WEEE is clearly a positive step: electronic waste contains all manner of toxic components and the UK alone generated one million tonnes of it last year.
But the Institute of Public Policy Research (IPPR) is right to point out that WEEE will not be enough on its own. It is only the beginning.
While undeniably a valid contribution, focusing on recycling is not a long-term solution because it merely addresses the symptoms of the problem, not the cause.
There is a view that, by forcing manufacturers to take responsibility for the products they sell, recycling commitments will act as an incentive for suppliers to develop the kinds of greener designs that will help tackle environmental problems at source.
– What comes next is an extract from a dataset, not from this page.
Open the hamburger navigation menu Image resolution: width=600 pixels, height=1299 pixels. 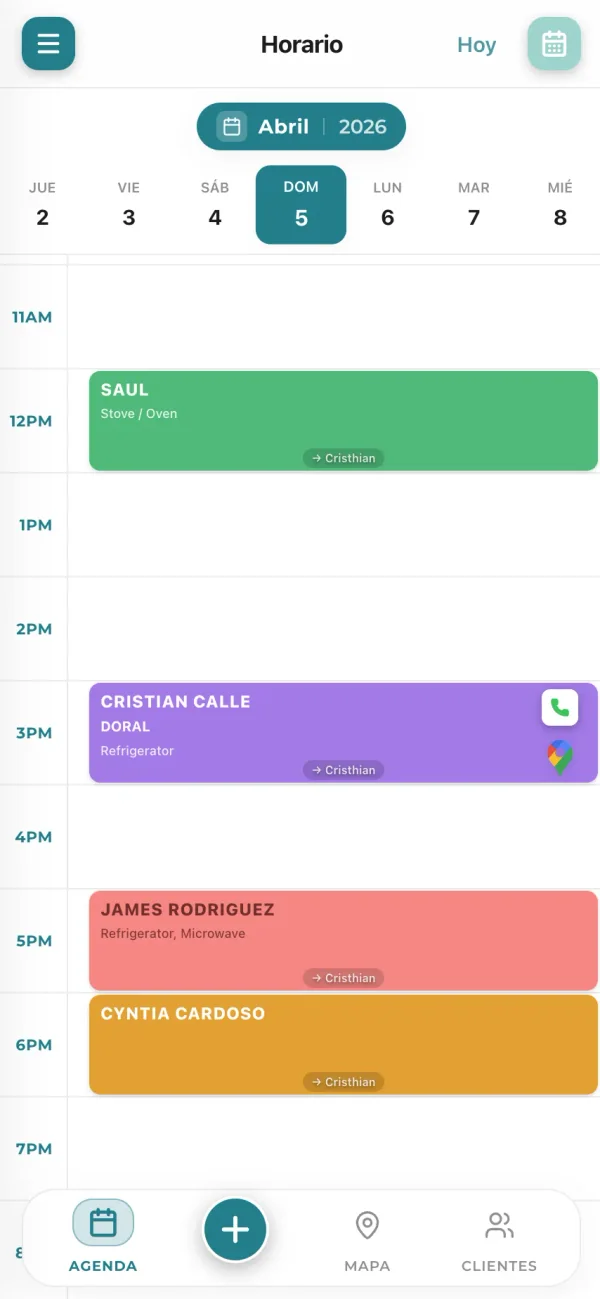[47, 44]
But it is by no means certain.
The IPPR proposals for government-regulated levies on equipment design and manufacture are sound.
But it would be wrong for the business community to continue to view green issues as a problem for someone else to solve.
The UK is already far behind other EU countries, not only with implementation of the WEEE directive but also in the development of softer mechanisms such as voluntary agreements and education initiatives.
Real progress will come not via the blunt instrument of new regulations, but from changing the prevailing culture, which too often sees green concerns as a nuisance to be addressed only so far as the law requires.
It is incumbent on all businesses to be part of that cultural change, both by taking an active role with regards to their own environmental impact and by putting pressure on suppliers to create less wasteful products.
Green computing is not the responsibility of suppliers alone. Nor even of the government. It is the responsibility of everyone.